When the above-mentioned bubble reaches the first electrical gap (18a) in the internal device (8b) of the detection means (8) in this state, the impedance between the electrodes 01 and a1 increases rapidly. . This value is expressed as Z2 in Figure 4.
It is shown as When this bubble enters the short-circuit tube (6"), the liquid short-circuits the electrodes OI and (A) again, and the impedance between them decreases and becomes Zl. In this way, the bubbles are pushed out one after another, When this further reaches the second electrical gap (18b) K, the impedance becomes Z again.
0 which rises in 2 ma This point is indicated by 12. By knowing the time T for the bubble to pass through the first gap (18a) and the second gap (18b) in this way,
Since the inner diameter of the tubes (6) and (6) are known, the flow rate of liquid through the tubes can be known.

The above-mentioned flow rate indicator (c) is a device that automatically displays the value based on the conversion. The configuration of this device is also not directly related to the gist of the present invention and can be configured using well-known technology, so detailed explanation thereof will be omitted.

The above is a case where two electrical gaps are provided as the first and second (18a) and (18b), but the present invention is not limited to this. Three or more electrical gaps are provided, and the electrodes (24a) and (24b) are placed on the outermost side, respectively. The electrical gaps (18a) and (18b) are arranged opposite to the outer electrodes of the electrical gaps (18a) and (18b), respectively.
In..., pulses as shown in Figure 4 are obtained in sequence, and therefore each passing time can be averaged and detected.Therefore, it is possible to know the average velocity and more accurate flow rate. It becomes possible to detect.

Conventionally, the Doppler method using ultrasonic waves has been used to measure the moving speed of bubbles, but this Doppler method has the disadvantage that it cannot detect when the flow rate is low and the moving speed of the bubbles is slow. There was a drawback that measurement was not possible when the flow rate was 0.033 ml per minute or less, but the present invention described above avoids this conventional drawback and provides a more accurate V.
It has the feature of being able to perform C measurements.

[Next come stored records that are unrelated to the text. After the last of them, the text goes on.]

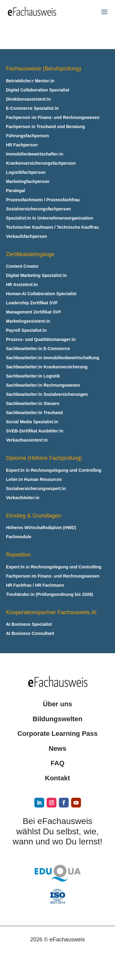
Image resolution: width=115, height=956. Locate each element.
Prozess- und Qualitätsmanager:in (41, 339)
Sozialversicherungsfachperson (38, 209)
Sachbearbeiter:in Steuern (32, 403)
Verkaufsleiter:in (23, 498)
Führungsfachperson (27, 136)
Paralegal (15, 190)
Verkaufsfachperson (26, 236)
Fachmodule (18, 537)
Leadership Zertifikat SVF (32, 303)
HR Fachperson (22, 145)
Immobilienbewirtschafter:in (34, 154)
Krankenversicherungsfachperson (41, 163)
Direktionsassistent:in (28, 99)
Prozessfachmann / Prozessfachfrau (43, 200)
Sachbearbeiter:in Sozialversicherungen (47, 394)
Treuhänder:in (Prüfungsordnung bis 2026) (49, 594)
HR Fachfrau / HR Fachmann (35, 585)
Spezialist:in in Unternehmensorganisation (49, 218)
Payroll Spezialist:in (26, 330)
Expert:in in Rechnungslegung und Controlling (54, 470)
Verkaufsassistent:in (27, 440)
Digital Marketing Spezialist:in (36, 275)
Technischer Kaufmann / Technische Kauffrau (52, 227)
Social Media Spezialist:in (32, 422)
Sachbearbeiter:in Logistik (33, 376)
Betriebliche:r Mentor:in (30, 81)
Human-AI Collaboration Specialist (41, 294)
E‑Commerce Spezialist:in (32, 108)
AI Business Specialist (29, 624)
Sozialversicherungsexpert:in (36, 488)
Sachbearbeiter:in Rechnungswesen (43, 385)
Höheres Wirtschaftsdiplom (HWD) (41, 527)
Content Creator (22, 266)
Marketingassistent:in (28, 321)
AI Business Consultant (30, 633)
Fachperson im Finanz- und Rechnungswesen (53, 117)
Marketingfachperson (28, 181)
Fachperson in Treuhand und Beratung (45, 126)
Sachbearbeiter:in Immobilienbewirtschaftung (52, 358)
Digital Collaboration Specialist (37, 90)
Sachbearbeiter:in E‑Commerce (38, 348)
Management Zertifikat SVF (33, 312)
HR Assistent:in (22, 284)
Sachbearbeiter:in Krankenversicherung (47, 367)
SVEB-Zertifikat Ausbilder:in (34, 431)
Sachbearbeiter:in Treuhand (34, 412)
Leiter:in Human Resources (34, 479)
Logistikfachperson (26, 172)
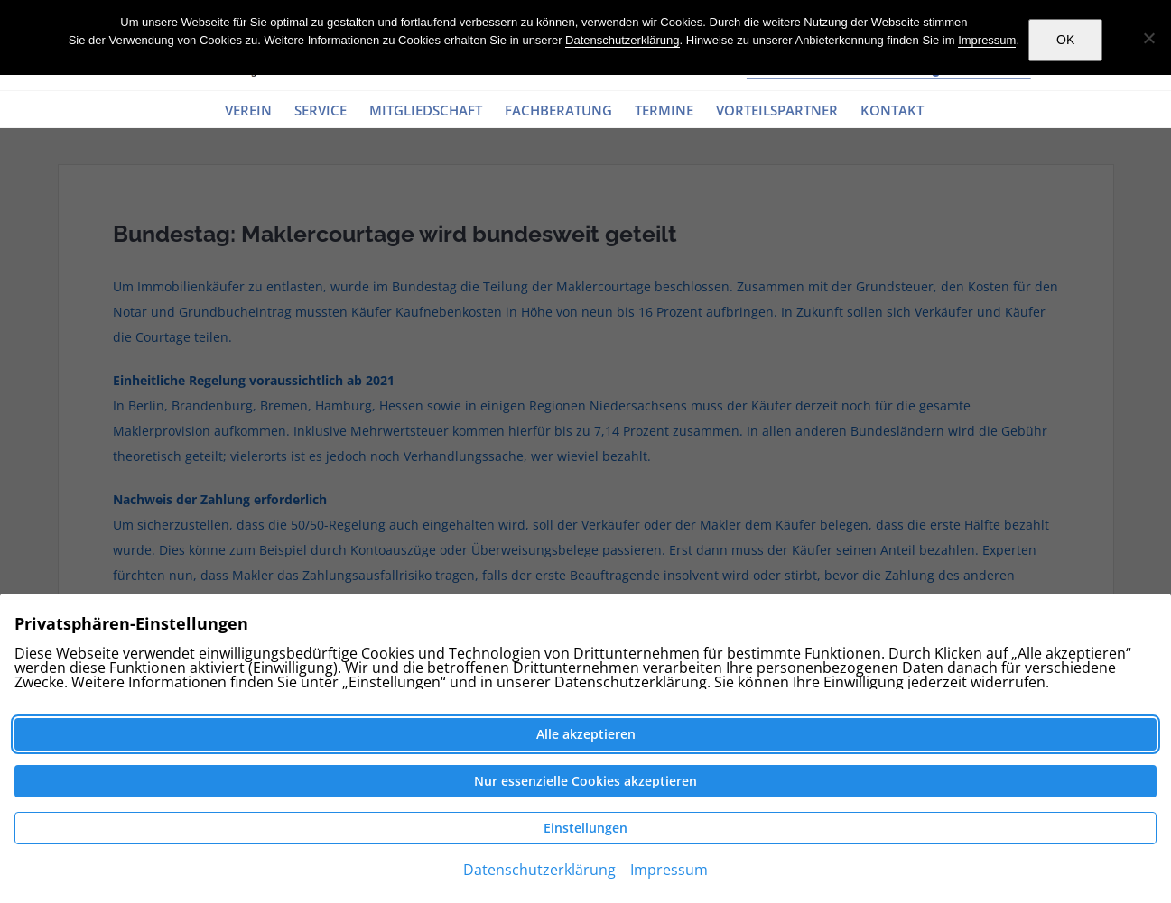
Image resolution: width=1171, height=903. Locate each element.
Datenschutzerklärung (622, 40)
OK (1065, 39)
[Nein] (1148, 38)
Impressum (987, 40)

[Brief explanation of drawings]

FIG. 1 is an explanatory diagram, partially in cross section, showing the state of use of the device according to the VC of the present invention, FIGS. 2 and 3 are longitudinal sectional views showing some of the equipment, and FIG. FIG. 3 is a waveform diagram used to explain the invention. (1) is a living body, (4) is a ventricle of the brain, (5) is a peritoneal cavity, (6) is a shunt tube, (7) is a bubble generating means, (8) is a bubble detecting means, (18a) and (18b) are The first and second electric gaps, 09 and wire are electrodes, (c) is an impedance detector, and (24a) and (24b) are skin electrodes thereof. Agent Hidenori Matsukuma, Toko Ito

Claims (1)

[Scope of Claims] (1) A bubble detection means for detecting bubbles in the liquid flow pipe generated by the bubble generation means, the bubble detection means comprising an external device and an internal device, the internal device comprising: The device is connected to a part of the liquid distribution tube and buried in the living body together with the liquid distribution tube, and is connected to a plurality of electric currents at a predetermined distance along the flow direction of the liquid through the liquid distribution tube. Each of these electrical gaps is configured with electrodes facing each other, each forming a light, and the external device is configured to connect the living body to the outermost electrode of the electrical gap. 1. A biological fluid flow measuring device comprising: a pair of skin electrodes that are placed facing each other on the skin of a patient; and a device that measures impedance between the pair of skin electrodes. 2. The bubble generating means described in claim 1 above includes a coil in which a voltage is induced by electromagnetic waves, and a voltage generated by the coil is applied, and - in contact with the liquid flowing through the liquid flow pipe. A pair of electrodes for electrolysis arranged as shown in FIG. A biological liquid flow rate measuring device characterized by the following.